# Identity Created Event Trigger

The platform has introduced an event trigger within the Identity Aggregation and Refresh Flow:

Flow

When an identity is created, this trigger can:

  • Notify an administrator or system to take the appropriate birthright provisioning actions as part of the Joiner workflow.
  • Notify a third party system to trigger another action (e.g. create an onboarding experience for a new hire).

This event trigger provides a flexible way to extend Joiner-Mover-Leaver processes. This provides more proactive governance and ensure users can quickly obtain needed access when they enter your organization.


# Getting Started

# Prerequisites

  • An oAuth Client configured with Authority as ORG_ADMIN.
  • An Authoritative Source. To quickly test this service, use a Flat File Source.
  • Identity Profile using Authoritative Source.

# In This Topic


# Event Context

  • Identity Created events occur when a new identity is detected during an aggregration and refresh from an authoritative source.
  • New identities are detected when an account from the authoritative source is not correlated to an existing identity. For more information, see Configuring Correlation (opens new window)
  • The Identity Created event will contain all attributes of the identity as configured for the Identity Profile. For more information, see Mapping Identity Profiles (opens new window)

Identity Attributes

Use the following command to view the Identity Created Trigger details:

curl --request GET --url 'https://{tenant}.api.identitynow.com/beta/triggers' --header 'authorization: Bearer {access_token}'

# Trigger Type

This event trigger type is a FIRE_AND_FORGET type. When you subscribe to this event trigger with your HTTP endpoint, a response is not expected to be returned.

# Input Schema

The input schema defines what you will receive from the trigger service. Here is input example provided by the trigger:

{
    "identity": {
        "id": "ee769173319b41d19ccec6cea52f237b",
        "name": "john.doe",
        "type": "IDENTITY"
    },
    "attributes": {
        "firstname": "John",
        "lastname": "Doe",
        "email": "john.doe@gmail.com",
        "department": "Sales",
        "displayName": "John Doe",
        "created": "2020-04-27T16:48:33.597Z",
        "employeeNumber": "E009",
        "uid": "E009",
        "inactive": "true",
        "phone": null,
        "identificationNumber": "E009",
        "isManager": false,
        "manager": {
            "id": "ee769173319b41d19ccec6c235423237b",
            "name": "nice.guy",
            "type": "IDENTITY"
        },
        "customAttribute1": "customValue",
        "customAttribute2": "customValue2"
    }
}
  • identity - A reference to the identity that was created.
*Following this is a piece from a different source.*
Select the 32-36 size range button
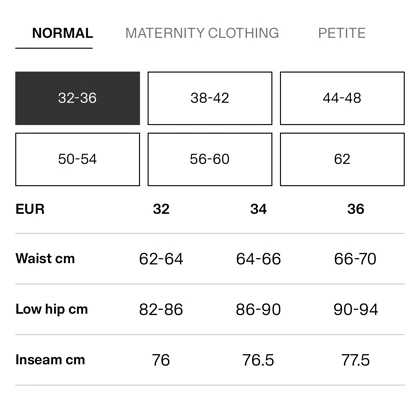This screenshot has width=420, height=420. point(77,98)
This can be used for SailPoint REST API callbacks for further related information.
  • attributes - A list of identity attributes that the identity was created with. This includes standard attributes (e.g. firstname, lastname, email, uid, etc.) as well as custom attributes that have been designed.
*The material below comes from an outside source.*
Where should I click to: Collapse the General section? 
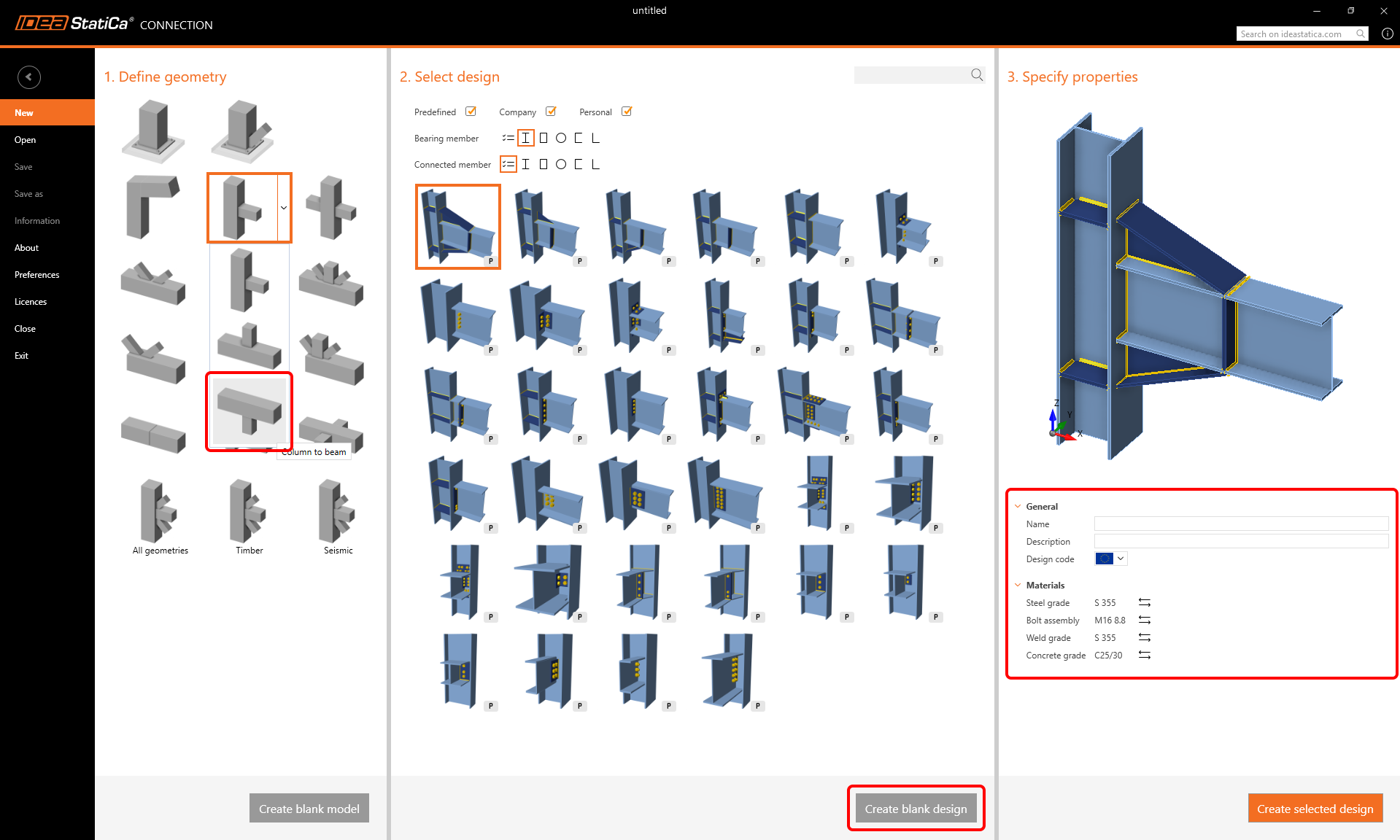pyautogui.click(x=1018, y=506)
# Subscribe to the Identity Created Event Trigger

To subscribe to the Identity Created Event Trigger, make a POST call to /beta/trigger-subscriptions with the following headers and body:

Headers:

  • Authorization: Bearer <access_token>

Body:

{
   "triggerId":"idn:identity-created",
   "type":"HTTP",
   "httpConfig":{
      "url":"https://urlOfTheExternalService.com",
   }
}

Subscriptions to this trigger can generate a lot of event notifications, especially for tenants which have a lot of identities. SailPoint recommends leveraging event filters to isolate the events that contain changes that you are interested in. It is also important to ensure the systems that are receiving these events can handle the traffic that this trigger generates.

# Testing Tools

  • webhook.site (opens new window) - This tool creates a temporary HTTP endpoint for you to verify that you are able to successfully subscribe to the Event Trigger. You can receive the event after an access request has been submitted. Copy the "unique URL" from webhook.site and use it in the url field of the POST body to /beta/trigger-subscriptions.
  • localhost.run - This tool creates an endpoint for a HTTP server running on your local machine.